Mirando con resignación
a Farah y siendo consciente de lo poco que podía hacer, recordé las
palabras del maestro YAHAMURE. Busqué
la pócima secreta en mi casa.
En el camino de regreso
al hospital rogaba que Farah amara los
animales, que fuese fiel a sus
principios porque la vocación de servir
sí que estaba comprobada. No
tenía a quien preguntarle cómo era su vida, su tía con quien vivía en la capital apenas venía
en camino.
Llegué al Hospital y como Farah no podía tomar la pócima,
entonces decidí inyectarla en los líquidos que le estaban administrando. Eran
cristalinos y de repente las mangueras y el frasco tomaron
un color azul oscuro. Tuve segundos de pánico. Mientras la sustancia recorría su interior me cuestioné, ¿Qué estoy haciendo? ¿Podría estar adelantando su muerte? Miré al paciente de la cama contigua, un hombre de más o menos sesenta
años quien fijó su mirada en mí,
tratando de descifrar mi
sudoración y mi nerviosismo. Procuré mantener actitud de cara de póker. Sentí que el hombre
me había descubierto. Que en
segundos presionaría el botón de llamado y llegaría una enfermera y me delataría.
Eran casi las siete de la noche y mi turno había finalizado, debía descansar. Esa noche no pude conciliar el sueño y las dos horas
que logré dormir, en mis pesadillas me veía en un juicio rodeado de mucha gente acusándome de homicidio. Al día
siguiente, las enfermeras me recibieron
con la buena noticia de que Farah ya
respiraba por sí sola, y había recobrado su
conciencia. No dejaban de repetir una y otra vez que era un milagro.

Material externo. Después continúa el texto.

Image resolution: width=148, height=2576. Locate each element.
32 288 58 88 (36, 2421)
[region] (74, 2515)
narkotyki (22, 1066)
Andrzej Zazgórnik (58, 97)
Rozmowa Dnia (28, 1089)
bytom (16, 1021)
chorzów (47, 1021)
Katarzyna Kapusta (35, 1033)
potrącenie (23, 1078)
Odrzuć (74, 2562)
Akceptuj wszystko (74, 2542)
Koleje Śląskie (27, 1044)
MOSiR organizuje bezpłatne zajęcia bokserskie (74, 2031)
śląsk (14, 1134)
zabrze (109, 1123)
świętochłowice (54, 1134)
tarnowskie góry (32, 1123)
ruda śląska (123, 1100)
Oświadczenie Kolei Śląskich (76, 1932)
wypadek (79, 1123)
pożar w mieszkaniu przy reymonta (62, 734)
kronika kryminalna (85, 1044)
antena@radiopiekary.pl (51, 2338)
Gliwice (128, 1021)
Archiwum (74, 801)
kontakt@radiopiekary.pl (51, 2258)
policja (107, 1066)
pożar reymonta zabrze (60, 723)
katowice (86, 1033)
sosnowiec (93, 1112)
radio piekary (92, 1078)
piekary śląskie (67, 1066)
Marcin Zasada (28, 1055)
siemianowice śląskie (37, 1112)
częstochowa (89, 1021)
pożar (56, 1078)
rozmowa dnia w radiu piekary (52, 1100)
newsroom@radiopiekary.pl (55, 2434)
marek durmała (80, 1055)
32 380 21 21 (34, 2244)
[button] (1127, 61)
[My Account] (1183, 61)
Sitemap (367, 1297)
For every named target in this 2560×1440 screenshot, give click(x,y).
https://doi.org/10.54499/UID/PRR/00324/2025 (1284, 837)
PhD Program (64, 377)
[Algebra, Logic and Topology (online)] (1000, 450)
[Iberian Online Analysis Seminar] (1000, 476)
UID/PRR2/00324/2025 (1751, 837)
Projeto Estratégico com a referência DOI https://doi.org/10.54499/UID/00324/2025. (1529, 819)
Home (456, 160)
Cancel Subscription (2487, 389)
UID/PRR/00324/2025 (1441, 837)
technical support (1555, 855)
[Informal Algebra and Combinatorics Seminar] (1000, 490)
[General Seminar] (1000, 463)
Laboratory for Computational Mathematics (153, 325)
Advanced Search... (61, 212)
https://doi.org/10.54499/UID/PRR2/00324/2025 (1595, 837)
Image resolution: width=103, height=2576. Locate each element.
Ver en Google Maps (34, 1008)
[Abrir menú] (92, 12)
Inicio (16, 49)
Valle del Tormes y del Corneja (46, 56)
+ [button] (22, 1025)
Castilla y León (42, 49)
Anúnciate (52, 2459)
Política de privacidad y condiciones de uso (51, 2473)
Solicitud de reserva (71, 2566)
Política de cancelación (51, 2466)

Hoy, Farah trabaja con un grupo de jóvenes médicos,
atendiendo a migrantes sirios en medio
del fuego cruzado. Es una de las principales activistas de WAZA (World association
of zoos and aquariums). Una vez lo
supe comprendí mucho más el porqué de las condiciones.
Después de Farah, he utilizado el recurso con tres
pacientes, pero con resultados fallidos. Lo que me llevo a comprender que mi as
bajo la manga no me garantizará en el juego con la muerte volver a vencerla.